Predicted protocol-dependent IC50 estimates for the CiPA drugs.
| Drug | Risk | Ramp (0.2 Hz) | Ramp (0.03 Hz) | AP (0.5 Hz) |
|---|---|---|---|---|
| vandetanib | high | 199 (197–200) | 204 (202–206) | 134 (133–135) |
| sotalol | high | 1.095E5 (1.09E5–1.101E5) | 1.114E5 (1.106E5–1.121E5) | 7.5E4 (7.47E4–7.52E4) |
| quinidine | high | 984 (982–986) | 1.099E3 (1.094E3–1.104E3) | 624 (623–625) |
| ibutilide | high | 5.47 (5.45–5.49) | 3.41 (3.4–3.42) | 4.62 (4.6–4.63) |
| dofetilide | high | 9.96 (9.93–9.99) | 7.47 (7.45–7.49) | 10.36 (10.33–10.38) |
| disopyramide | high | 1.71E3 (1.7E3–1.72E3) | 1.99E3 (1.97E3–2E3) | 1.248E3 (1.242E3–1.254E3) |
| bepridil | high | 97.3 (97–97.6) | 110 (109–111) | 70.4 (70.3–70.5) |
| azimilide | high | 257 (256–258) | 237 (236–238) | 132.7 (132.1–133.3) |
| terfenadine | intermediate | 127.8 (127.2–128.1) | 394 (392–395) | 54 (53.5–54.4) |
| risperidone | intermediate | 217 (215–219) | 627 (622–633) | 65 (64–67) |
| pimozide | intermediate | 1.56 (1.53–1.59) | 4 (3.9–4.1) | 0.92 (0.91–0.93) |
| ondansetron | intermediate | 1.265E3 (1.263E3–1.267E3) | 1.31E3 (1.308E3–1.312E3) | 967 (966–969) |
| droperidol | intermediate | 164 (163–165) | 225 (224–227) | 66.5 (65.9–67.1) |
| domperidone | intermediate | 68 (66–69) | 75 (71–77) | 39.8 (39.4–40.2) |
| clozapine | intermediate | 824 (821–826) | 799 (796–802) | 690 (689–692) |
| clarithromycin | intermediate | 1.76E4 (1.75E4–1.77E4) | 1.78E4 (1.77E4–1.79E4) | 1.27E4 (1.26E4–1.28E4) |
| cisapride | intermediate | 23.6 (23.5–23.7) | 49.2 (48.8–49.5) | 14.5 (14.4–14.6) |
| chlorpromazine | intermediate | 818 (817–819) | 777 (776–778) | 653 (652–654) |
| astemizole | intermediate | 7.34 (7.29–7.4) | 4.3 (4.27–4.33) | 6.62 (6.59–6.66) |
| verapamil | low | 620 (616–623) | 589 (586–592) | 422 (420–423) |
| tamoxifen | low | 553 (550–556) | 537 (534–540) | 431 (429–432) |
| ranolazine | low | 7.57E3 (7.55E3–7.59E3) | 7.62E3 (7.61E3–7.64E3) | 6.33E3 (6.32E3–6.34E3) |
| nitrendipine | low | 3.79E4 (3.78E4–3.81E4) | 3.86E4 (3.85E4–3.87E4) | 3.44E4 (3.42E4–3.45E4) |
| nifedipine | low | 3.67E5 (3.66E5–3.69E5) | 3.92E5 (3.9E5–3.93E5) | 3.52E5 (3.51E5–3.55E5) |
| mexiletine | low | 1.852E4 (1.849E4–1.855E4) | 1.872E4 (1.87E4–1.874E4) | 1.733E4 (1.73E4–1.736E4) |
| metoprolol | low | 2.07E4 (2.05E4–2.08E4) | 2.09E4 (2.07E4–2.11E4) | 2.1E4 (2.08E4–2.11E4) |
| loratadine | low | 6.48E3 (6.44E3–6.51E3) | 5.97E3 (5.96E3–5.98E3) | 4.225E3 (4.217E3–4.233E3) |
| diltiazem | low | 1.053E4 (1.051E4–1.054E4) | 1.088E4 (1.087E4–1.09E4) | 1.01E4 (1.009E4–1.011E4) |
The CiPA hERG model parameterized by Milnes protocol data collected at physiological temperature was used to simulate three protocols and predict dose-response curves for 28 CiPA drugs across multiple concentrations.
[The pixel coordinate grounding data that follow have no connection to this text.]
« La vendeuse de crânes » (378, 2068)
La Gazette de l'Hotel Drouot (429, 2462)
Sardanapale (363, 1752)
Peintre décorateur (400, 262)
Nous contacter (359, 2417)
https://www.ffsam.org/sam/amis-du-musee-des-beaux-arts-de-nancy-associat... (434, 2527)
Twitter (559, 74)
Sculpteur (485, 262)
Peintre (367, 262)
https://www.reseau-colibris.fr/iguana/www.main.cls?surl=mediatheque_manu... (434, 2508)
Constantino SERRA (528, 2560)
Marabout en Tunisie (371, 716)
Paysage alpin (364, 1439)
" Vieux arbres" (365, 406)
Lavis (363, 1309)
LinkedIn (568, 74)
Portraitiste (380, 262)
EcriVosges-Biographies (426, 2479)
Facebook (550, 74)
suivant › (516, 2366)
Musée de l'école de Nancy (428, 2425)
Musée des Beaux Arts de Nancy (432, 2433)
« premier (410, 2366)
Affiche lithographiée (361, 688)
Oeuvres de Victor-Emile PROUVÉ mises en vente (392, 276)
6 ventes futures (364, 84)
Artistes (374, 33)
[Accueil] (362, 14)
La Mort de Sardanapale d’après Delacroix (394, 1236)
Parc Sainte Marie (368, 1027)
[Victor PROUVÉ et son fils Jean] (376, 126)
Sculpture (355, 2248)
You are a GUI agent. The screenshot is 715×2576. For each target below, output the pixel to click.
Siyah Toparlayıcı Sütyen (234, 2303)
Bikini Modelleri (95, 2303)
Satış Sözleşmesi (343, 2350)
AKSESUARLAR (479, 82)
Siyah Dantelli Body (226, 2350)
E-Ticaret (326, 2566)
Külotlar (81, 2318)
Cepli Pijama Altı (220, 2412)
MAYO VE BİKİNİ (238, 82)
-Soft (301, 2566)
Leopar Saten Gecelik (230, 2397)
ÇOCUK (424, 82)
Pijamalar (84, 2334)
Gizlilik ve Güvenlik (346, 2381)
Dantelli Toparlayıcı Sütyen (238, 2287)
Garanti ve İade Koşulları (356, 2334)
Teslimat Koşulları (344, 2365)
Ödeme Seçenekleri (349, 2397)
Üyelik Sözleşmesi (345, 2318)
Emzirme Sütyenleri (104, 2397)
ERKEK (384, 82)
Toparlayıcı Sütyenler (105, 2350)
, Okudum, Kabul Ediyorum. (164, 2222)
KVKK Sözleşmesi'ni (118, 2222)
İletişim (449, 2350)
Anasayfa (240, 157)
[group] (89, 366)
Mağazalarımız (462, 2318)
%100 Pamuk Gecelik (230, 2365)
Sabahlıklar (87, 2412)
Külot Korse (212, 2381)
An uncertainty quantification procedure similar to BHM was used to estimate IC50s, but with only intra-site variability considered. The 2.5% quantile, 50% quantile, and 97.5% quantiles forming the 95% credible intervals (CI) of IC50s for all drugs are shown across the three protocols. The unit for all IC50s is nM. Note that as 2000 simulated cells were used per concentration, the estimated IC50s generally have lower uncertainty than the variation with protocol dependency. Ramp protocol: CiPA step-ramp protocol. AP protocol: Action potential wave-form protocol. The rationale of selecting these protocols can be found in the Main Text.